■ **ASSIGNMENT**: Write out every record in full, keeping each character exactly as it is.

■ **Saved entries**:

- Opening Delimiter -

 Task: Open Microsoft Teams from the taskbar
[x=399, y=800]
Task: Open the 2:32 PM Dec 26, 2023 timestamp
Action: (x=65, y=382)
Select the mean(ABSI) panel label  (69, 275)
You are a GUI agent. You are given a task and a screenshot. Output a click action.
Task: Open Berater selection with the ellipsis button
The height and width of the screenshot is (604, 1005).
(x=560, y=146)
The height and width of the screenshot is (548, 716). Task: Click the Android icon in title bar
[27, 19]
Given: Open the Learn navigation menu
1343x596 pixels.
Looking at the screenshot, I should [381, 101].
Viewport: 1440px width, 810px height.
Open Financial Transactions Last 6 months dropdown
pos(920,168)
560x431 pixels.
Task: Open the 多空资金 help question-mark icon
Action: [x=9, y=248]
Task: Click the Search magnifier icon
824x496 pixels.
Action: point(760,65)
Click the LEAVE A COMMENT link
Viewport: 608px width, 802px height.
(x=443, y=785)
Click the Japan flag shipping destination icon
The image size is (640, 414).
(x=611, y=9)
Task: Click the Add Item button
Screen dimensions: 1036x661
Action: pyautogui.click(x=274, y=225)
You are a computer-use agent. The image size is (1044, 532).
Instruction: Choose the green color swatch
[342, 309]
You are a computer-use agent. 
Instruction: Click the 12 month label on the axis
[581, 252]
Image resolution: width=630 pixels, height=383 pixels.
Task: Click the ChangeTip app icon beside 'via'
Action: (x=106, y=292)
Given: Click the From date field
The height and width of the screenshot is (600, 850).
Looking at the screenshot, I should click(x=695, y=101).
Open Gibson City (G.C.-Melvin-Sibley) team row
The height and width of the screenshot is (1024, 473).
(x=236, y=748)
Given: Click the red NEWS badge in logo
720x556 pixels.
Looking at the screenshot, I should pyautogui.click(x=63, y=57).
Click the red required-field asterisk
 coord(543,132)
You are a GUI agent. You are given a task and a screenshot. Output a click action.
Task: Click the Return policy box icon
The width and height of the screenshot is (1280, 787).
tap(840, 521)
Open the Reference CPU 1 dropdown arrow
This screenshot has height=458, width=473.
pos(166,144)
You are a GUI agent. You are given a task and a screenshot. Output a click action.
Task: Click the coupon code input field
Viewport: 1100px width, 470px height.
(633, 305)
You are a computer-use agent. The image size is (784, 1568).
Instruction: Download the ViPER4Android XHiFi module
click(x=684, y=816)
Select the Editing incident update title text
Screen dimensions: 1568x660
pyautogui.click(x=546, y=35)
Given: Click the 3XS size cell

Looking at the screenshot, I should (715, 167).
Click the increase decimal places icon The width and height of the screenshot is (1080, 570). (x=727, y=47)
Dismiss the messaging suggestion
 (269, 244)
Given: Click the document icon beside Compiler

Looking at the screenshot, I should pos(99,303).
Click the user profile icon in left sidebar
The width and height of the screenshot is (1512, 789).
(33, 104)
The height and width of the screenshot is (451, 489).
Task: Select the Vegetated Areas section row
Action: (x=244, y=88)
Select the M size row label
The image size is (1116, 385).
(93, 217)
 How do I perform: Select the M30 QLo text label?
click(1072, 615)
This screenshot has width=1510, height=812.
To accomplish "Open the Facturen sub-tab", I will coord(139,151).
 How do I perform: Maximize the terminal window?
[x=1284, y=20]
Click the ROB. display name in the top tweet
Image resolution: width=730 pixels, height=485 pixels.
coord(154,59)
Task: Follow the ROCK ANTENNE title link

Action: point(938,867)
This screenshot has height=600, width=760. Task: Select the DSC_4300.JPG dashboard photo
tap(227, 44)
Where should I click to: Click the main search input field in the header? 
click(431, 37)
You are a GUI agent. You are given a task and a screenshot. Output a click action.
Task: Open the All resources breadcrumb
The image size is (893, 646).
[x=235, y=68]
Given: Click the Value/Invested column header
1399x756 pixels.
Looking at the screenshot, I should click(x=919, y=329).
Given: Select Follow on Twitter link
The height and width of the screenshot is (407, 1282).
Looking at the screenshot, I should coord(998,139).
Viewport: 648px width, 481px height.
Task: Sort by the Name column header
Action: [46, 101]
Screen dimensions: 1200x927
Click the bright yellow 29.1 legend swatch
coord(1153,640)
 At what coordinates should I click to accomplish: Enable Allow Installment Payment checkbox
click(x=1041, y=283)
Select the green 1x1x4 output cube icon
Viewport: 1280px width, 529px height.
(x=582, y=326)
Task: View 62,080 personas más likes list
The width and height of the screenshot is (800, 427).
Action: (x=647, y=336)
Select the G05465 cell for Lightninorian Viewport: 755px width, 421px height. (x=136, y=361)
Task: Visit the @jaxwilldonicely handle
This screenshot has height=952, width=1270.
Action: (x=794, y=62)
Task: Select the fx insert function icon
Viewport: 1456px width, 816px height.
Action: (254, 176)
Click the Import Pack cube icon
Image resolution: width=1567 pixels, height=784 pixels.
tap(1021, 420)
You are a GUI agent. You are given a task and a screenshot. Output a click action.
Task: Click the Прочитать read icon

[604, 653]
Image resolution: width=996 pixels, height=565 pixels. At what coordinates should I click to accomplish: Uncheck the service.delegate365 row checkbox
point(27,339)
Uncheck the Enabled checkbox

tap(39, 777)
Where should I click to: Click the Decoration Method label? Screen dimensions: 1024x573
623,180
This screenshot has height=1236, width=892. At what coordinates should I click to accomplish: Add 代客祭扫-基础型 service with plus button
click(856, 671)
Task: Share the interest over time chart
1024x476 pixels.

- Closing Delimiter -

■ **WRITTEN ANSWER**:
 Task: Open Microsoft Teams from the taskbar
[x=399, y=800]
Task: Open the 2:32 PM Dec 26, 2023 timestamp
Action: (x=65, y=382)
Select the mean(ABSI) panel label  (69, 275)
You are a GUI agent. You are given a task and a screenshot. Output a click action.
Task: Open Berater selection with the ellipsis button
The height and width of the screenshot is (604, 1005).
(x=560, y=146)
The height and width of the screenshot is (548, 716). Task: Click the Android icon in title bar
[27, 19]
Given: Open the Learn navigation menu
1343x596 pixels.
Looking at the screenshot, I should [381, 101].
Viewport: 1440px width, 810px height.
Open Financial Transactions Last 6 months dropdown
pos(920,168)
560x431 pixels.
Task: Open the 多空资金 help question-mark icon
Action: [x=9, y=248]
Task: Click the Search magnifier icon
824x496 pixels.
Action: point(760,65)
Click the LEAVE A COMMENT link
Viewport: 608px width, 802px height.
(x=443, y=785)
Click the Japan flag shipping destination icon
The image size is (640, 414).
(x=611, y=9)
Task: Click the Add Item button
Screen dimensions: 1036x661
Action: pyautogui.click(x=274, y=225)
You are a computer-use agent. The image size is (1044, 532).
Instruction: Choose the green color swatch
[342, 309]
You are a computer-use agent. 
Instruction: Click the 12 month label on the axis
[581, 252]
Image resolution: width=630 pixels, height=383 pixels.
Task: Click the ChangeTip app icon beside 'via'
Action: (x=106, y=292)
Given: Click the From date field
The height and width of the screenshot is (600, 850).
Looking at the screenshot, I should click(x=695, y=101).
Open Gibson City (G.C.-Melvin-Sibley) team row
The height and width of the screenshot is (1024, 473).
(x=236, y=748)
Given: Click the red NEWS badge in logo
720x556 pixels.
Looking at the screenshot, I should pyautogui.click(x=63, y=57).
Click the red required-field asterisk
 coord(543,132)
You are a GUI agent. You are given a task and a screenshot. Output a click action.
Task: Click the Return policy box icon
The width and height of the screenshot is (1280, 787).
tap(840, 521)
Open the Reference CPU 1 dropdown arrow
This screenshot has height=458, width=473.
pos(166,144)
You are a GUI agent. You are given a task and a screenshot. Output a click action.
Task: Click the coupon code input field
Viewport: 1100px width, 470px height.
(633, 305)
You are a computer-use agent. The image size is (784, 1568).
Instruction: Download the ViPER4Android XHiFi module
click(x=684, y=816)
Select the Editing incident update title text
Screen dimensions: 1568x660
pyautogui.click(x=546, y=35)
Given: Click the 3XS size cell

Looking at the screenshot, I should (715, 167).
Click the increase decimal places icon The width and height of the screenshot is (1080, 570). (x=727, y=47)
Dismiss the messaging suggestion
 (269, 244)
Given: Click the document icon beside Compiler

Looking at the screenshot, I should pos(99,303).
Click the user profile icon in left sidebar
The width and height of the screenshot is (1512, 789).
(33, 104)
The height and width of the screenshot is (451, 489).
Task: Select the Vegetated Areas section row
Action: (x=244, y=88)
Select the M size row label
The image size is (1116, 385).
(93, 217)
 How do I perform: Select the M30 QLo text label?
click(1072, 615)
This screenshot has width=1510, height=812.
To accomplish "Open the Facturen sub-tab", I will coord(139,151).
 How do I perform: Maximize the terminal window?
[x=1284, y=20]
Click the ROB. display name in the top tweet
Image resolution: width=730 pixels, height=485 pixels.
coord(154,59)
Task: Follow the ROCK ANTENNE title link

Action: point(938,867)
This screenshot has height=600, width=760. Task: Select the DSC_4300.JPG dashboard photo
tap(227, 44)
Where should I click to: Click the main search input field in the header? 
click(431, 37)
You are a GUI agent. You are given a task and a screenshot. Output a click action.
Task: Open the All resources breadcrumb
The image size is (893, 646).
[x=235, y=68]
Given: Click the Value/Invested column header
1399x756 pixels.
Looking at the screenshot, I should click(x=919, y=329).
Given: Select Follow on Twitter link
The height and width of the screenshot is (407, 1282).
Looking at the screenshot, I should coord(998,139).
Viewport: 648px width, 481px height.
Task: Sort by the Name column header
Action: [46, 101]
Screen dimensions: 1200x927
Click the bright yellow 29.1 legend swatch
coord(1153,640)
 At what coordinates should I click to accomplish: Enable Allow Installment Payment checkbox
click(x=1041, y=283)
Select the green 1x1x4 output cube icon
Viewport: 1280px width, 529px height.
(x=582, y=326)
Task: View 62,080 personas más likes list
The width and height of the screenshot is (800, 427).
Action: (x=647, y=336)
Select the G05465 cell for Lightninorian Viewport: 755px width, 421px height. (x=136, y=361)
Task: Visit the @jaxwilldonicely handle
This screenshot has height=952, width=1270.
Action: (x=794, y=62)
Task: Select the fx insert function icon
Viewport: 1456px width, 816px height.
Action: (254, 176)
Click the Import Pack cube icon
Image resolution: width=1567 pixels, height=784 pixels.
tap(1021, 420)
You are a GUI agent. You are given a task and a screenshot. Output a click action.
Task: Click the Прочитать read icon

[604, 653]
Image resolution: width=996 pixels, height=565 pixels. At what coordinates should I click to accomplish: Uncheck the service.delegate365 row checkbox
point(27,339)
Uncheck the Enabled checkbox

tap(39, 777)
Where should I click to: Click the Decoration Method label? Screen dimensions: 1024x573
623,180
This screenshot has height=1236, width=892. At what coordinates should I click to accomplish: Add 代客祭扫-基础型 service with plus button
click(856, 671)
Task: Share the interest over time chart
1024x476 pixels.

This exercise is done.